[Opening Data for review section]

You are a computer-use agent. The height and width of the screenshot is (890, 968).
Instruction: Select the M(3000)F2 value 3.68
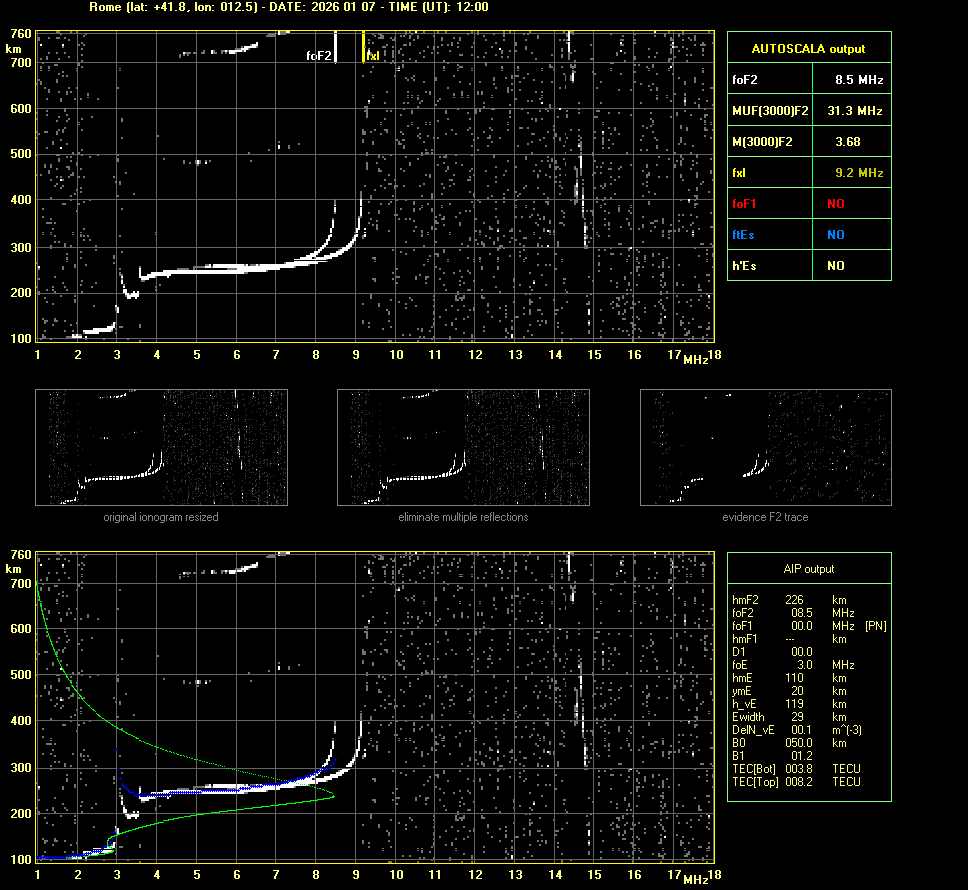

[Closing Data for review section]
[Opening Data for review section]

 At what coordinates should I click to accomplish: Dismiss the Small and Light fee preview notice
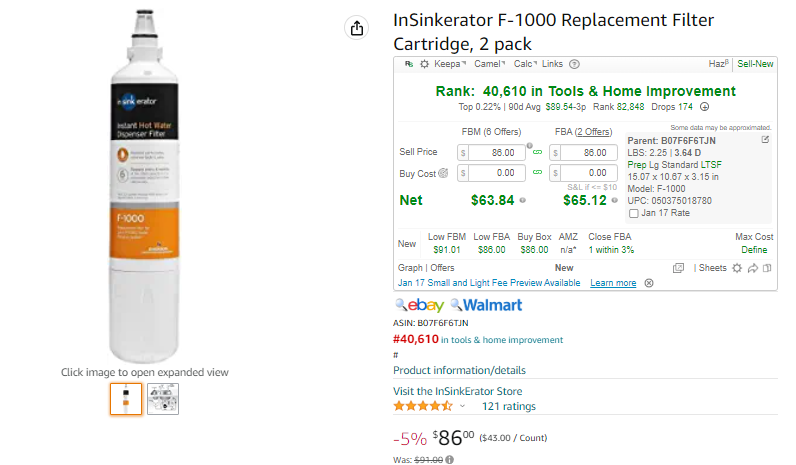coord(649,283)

[Closing Data for review section]
[Opening Data for review section]

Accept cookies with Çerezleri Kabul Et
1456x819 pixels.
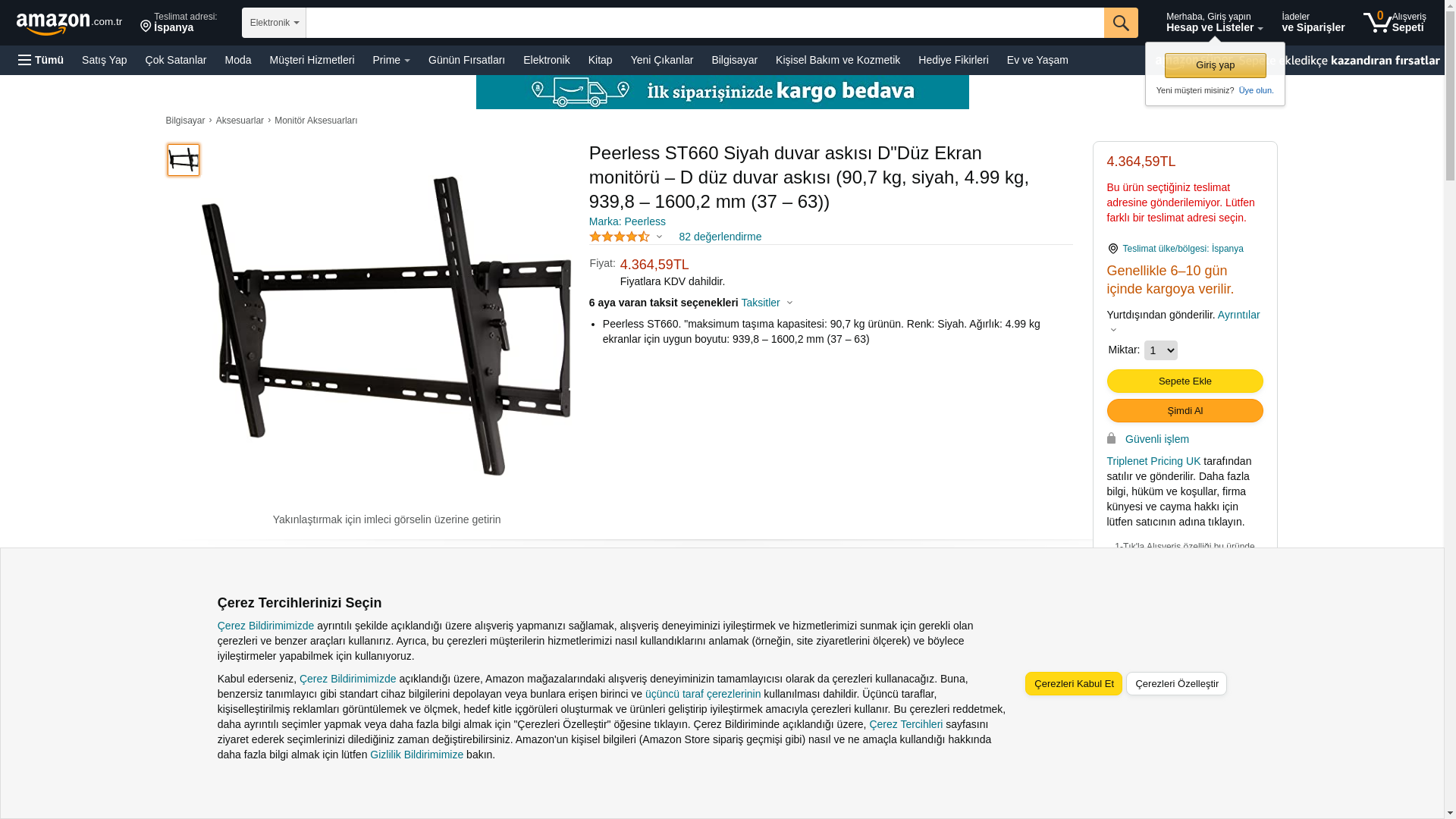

[Closing Data for review section]

■ Problem: In the listing above, find the line with "You are a computer-use" and the line with "Instruction: Select the M(3000)F2 value 3.68". Output those two lines and every line between them, exactly as written.

■ Answer to this problem:
You are a computer-use agent. The height and width of the screenshot is (890, 968).
Instruction: Select the M(3000)F2 value 3.68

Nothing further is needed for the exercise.